Task to complete:
Could you retype the listing below line for line, keeping every character as it is?

Provided records:
────────────────

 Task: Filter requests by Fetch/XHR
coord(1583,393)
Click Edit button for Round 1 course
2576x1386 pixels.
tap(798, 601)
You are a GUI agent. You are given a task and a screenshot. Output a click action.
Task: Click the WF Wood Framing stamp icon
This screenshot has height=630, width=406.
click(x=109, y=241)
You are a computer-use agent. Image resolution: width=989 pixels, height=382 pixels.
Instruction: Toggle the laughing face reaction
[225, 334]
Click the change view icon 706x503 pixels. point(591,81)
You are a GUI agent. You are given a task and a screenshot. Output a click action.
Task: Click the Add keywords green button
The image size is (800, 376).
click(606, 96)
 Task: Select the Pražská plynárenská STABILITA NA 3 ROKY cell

────────────────

Completed exercise:
 Task: Filter requests by Fetch/XHR
coord(1583,393)
Click Edit button for Round 1 course
2576x1386 pixels.
tap(798, 601)
You are a GUI agent. You are given a task and a screenshot. Output a click action.
Task: Click the WF Wood Framing stamp icon
This screenshot has height=630, width=406.
click(x=109, y=241)
You are a computer-use agent. Image resolution: width=989 pixels, height=382 pixels.
Instruction: Toggle the laughing face reaction
[225, 334]
Click the change view icon 706x503 pixels. point(591,81)
You are a GUI agent. You are given a task and a screenshot. Output a click action.
Task: Click the Add keywords green button
The image size is (800, 376).
click(606, 96)
 Task: Select the Pražská plynárenská STABILITA NA 3 ROKY cell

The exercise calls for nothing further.